A cooking class during a shore trip in Eden
4. Cruising on any budget.
On the Cruiseaway website the cheapest cruise leaving Sydney is $190 but you needed to be ready to leave at a moment’s notice for the 4-day comedy cruise to New Zealand. On the other end of the spectrum, you can spend a cool $40,000 on a 62 night round the world cruise.
Cruising is great for families.
You can book your little nippers in to the kids’ clubs and be free to spend the day as you wish. You’ll know they’ll be entertained and they can’t get up to too much mischief.
Not everyone’s cup of tea
Cruising is not for everyone. If you are a serious adventurer, I would say that you’d find them a TAD boring. Some liken cruises to a floating RSL’s on a Friday night with the roast meat buffet and jelly cups. Lots of kitschy glitz, rusty tinsel, feather boas and bingo. Cruise companies have tried to appeal to the adventure market with on-board rock climbing walls, zip lines and water slides. At the end of the day though, you are stuck in the one place, for a few days at least.
Cruising for comfort
For those who suffer sea sickness the thought of getting on a big white ship is terrifying. With all those decks towering above the water you might also worry about the risk of tipping over in big waves. Modern technology has it covered – to some extent. Stabilizers, which act like big under water wings, reduce the side to side rocking of the ship. They can reduce movement by up to 90%. The forward and back rocking can be reduced by sailing parallel to the waves. There is less movement in the core of the ship so you will do better in an inside cabin on a lower deck. Another benefit of inside cabins is that they are a cheaper. On the downside, they don’t get any natural light. This is great for sleeping in, but it will mess with your body clock. The view can get monotonous especially after several “at sea” days.

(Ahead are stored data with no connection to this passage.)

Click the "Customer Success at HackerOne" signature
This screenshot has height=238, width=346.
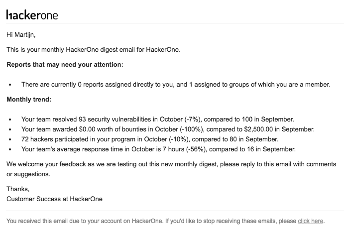(54, 199)
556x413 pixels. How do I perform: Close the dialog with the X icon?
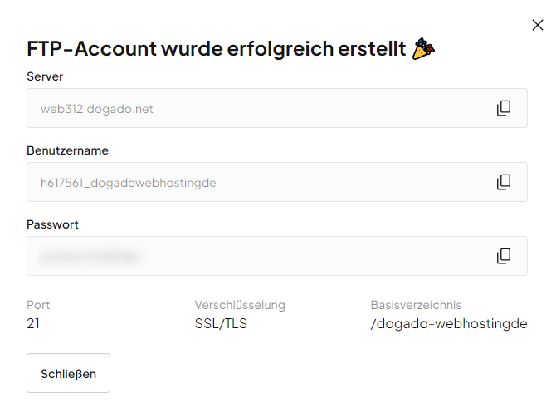(x=537, y=26)
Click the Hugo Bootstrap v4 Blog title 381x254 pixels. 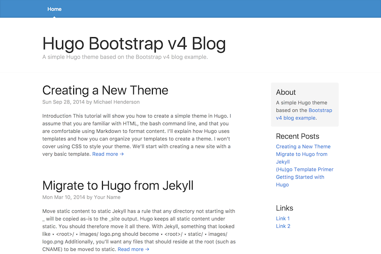coord(134,44)
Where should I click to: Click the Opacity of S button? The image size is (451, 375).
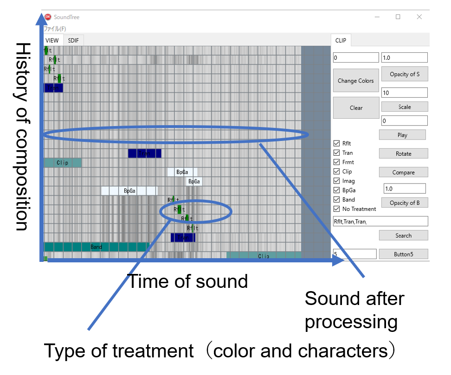(404, 74)
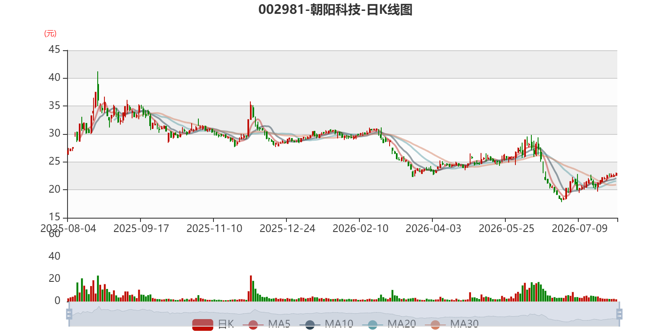Toggle the 日K candlestick legend icon
The image size is (671, 335).
click(x=203, y=325)
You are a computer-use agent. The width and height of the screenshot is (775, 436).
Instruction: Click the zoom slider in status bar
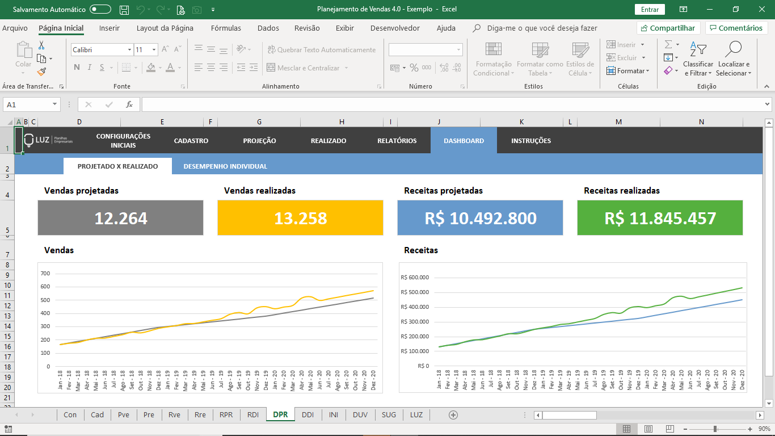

I would recommend cruising with a group of friends. Around 6 – 10 would be ideal. Decide from the start that you won’t get precious if you want to do different things and not spend every minute of the day with each other and only go for a few days. Be prepared to relax and party. Pack your dancing shoes and your slippers!
 RSL clubs or Returned Services League Clubs are usually large, brightly lit clubs with cheap drinks, cheap food and lots of poker machines. The entertainment is often provided by 1970’s has-beens or rip offs of has-beens. Some are very nice, but they can be bland.